Is there any way to optimize this function properly in Python?
The problem here is that you are exploring immense non convex search space by trying to optimize 20 variables at the same time, so usual optimization methods such as gradient descent related etc. will potentially be trapped in a local minima. In your case, as you are starting from a random coordinates each time, you end in a different local minima each time.
If the problem has no analytical solution, there is no optimizer (at least that I know) that can solve this kind of problem and guarantee you that you are in the global minimum, but that doesn't mean that we can get a very good approximations.
Try different types of algorithms more suited for non convex high dimension space optimization, within scipy you have a global optimizer function:
from scipy import optimize
optimize.shgo(eggholder, bounds)
In my case that was very slow, but maybe it can help you.
Update: The global optimizer basinhopping seems to give good results faster:
from scipy.optimize import basinhopping
res = basinhopping(max_distance, points, minimizer_kwargs={"method": "SLSQP", "bounds": bounds}, niter=100)

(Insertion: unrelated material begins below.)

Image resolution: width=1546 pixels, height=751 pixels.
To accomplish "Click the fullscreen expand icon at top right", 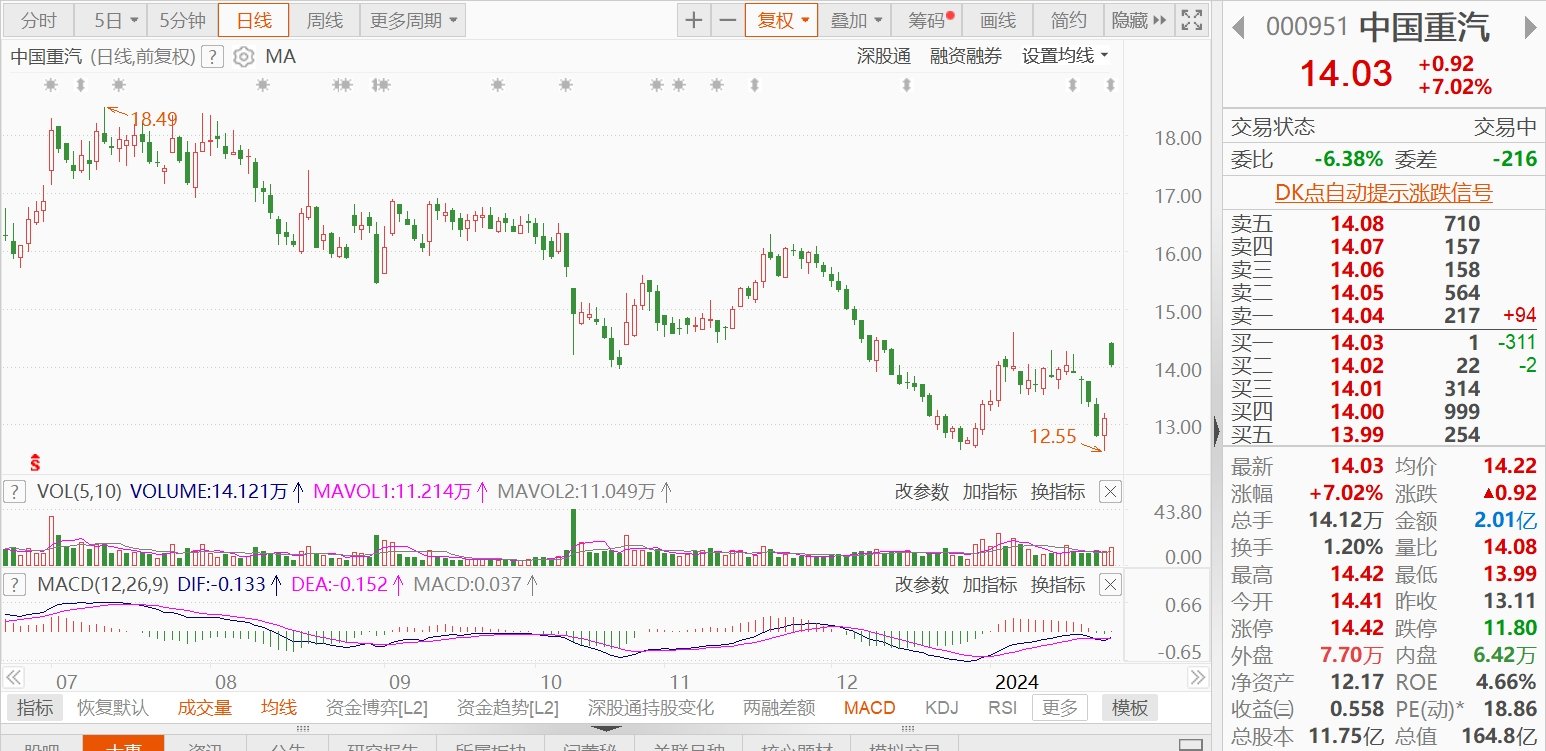I will (1191, 20).
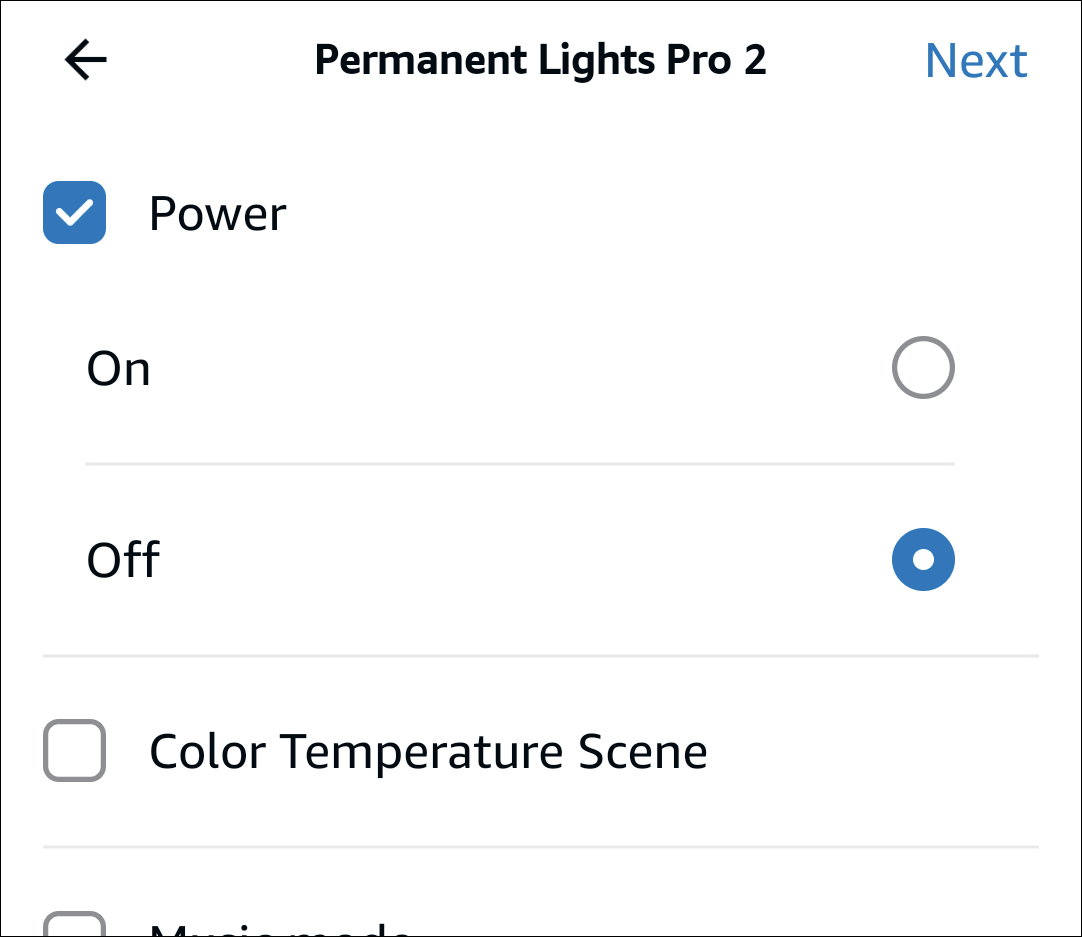Click the checked Power checkbox icon
Screen dimensions: 1082x937
(74, 212)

print([round(x,2) for x in res.x])
print(res)
With this optimizer you can also reach a fitness of 3.9 consistently.
I would give a try to genetic algorithms using pygad, here is my trial and it reaches 3.9 fitness and consistently bellow 4.1 (though I change the sign for the optimizer).
import pygad
def fitness_func(solution, solution_idx):
return -max_distance(solution)
fitness_function = fitness_func
num_generations = 500
num_parents_mating = 5
sol_per_pop = 100
num_genes = len(points)
init_range_low = 0
init_range_high = 20
parent_selection_type = "sss"
keep_parents = 5
crossover_type = "single_point"
mutation_type = "random"
mutation_percent_genes = 10
ga_instance = pygad.GA(num_generations=num_generations,
num_parents_mating=num_parents_mating,
fitness_func=fitness_function,
sol_per_pop=sol_per_pop,
num_genes=num_genes,
gene_space = {'low': 0, 'high': 20},
init_range_low=init_range_low,
init_range_high=init_range_high,
parent_selection_type=parent_selection_type,
keep_parents=keep_parents,
crossover_type=crossover_type,
mutation_type=mutation_type,
mutation_percent_genes=mutation_percent_genes)
ga_instance.run()
To show the solution:
solution, solution_fitness, solution_idx = ga_instance.best_solution()
print("Parameters of the best solution : {solution}".format(solution=solution))
print("Fitness value of the best solution = {solution_fitness}".format(solution_fitness=solution_fitness))
# plots the optimization process
ga_instance.plot_fitness(title="PyGAD with Adaptive Mutation")
Probably the worst idea but also maybe is everything you need, Just iterate many times the algorithm you already have, with different initial conditions saving the best solution.
Update As the OP commented, somewhat similar to this is what the algorithm basinhopping is doing (with a bit more complexity) but it archives very good results, see approach one.
There is very little you can do for having consistent results in the optimization algorithm in a problem like this one (if not fixing the seed, which I strongly discourage), but at least you can choose an algorithm that is more suited for the task maximizing the search space, so you get closer and closer to the global minimum.
On the other hand you should notice that there may be multiple/infinite solutions with the same fitness, but that can look very different, specially if there are hidden symmetries in the problem, this problem for instance seems invariant under permutations, so it would make sense to sort the solution list. Also in this case little changes in one element of the 20 numbers doesn't necessarily change the fitness.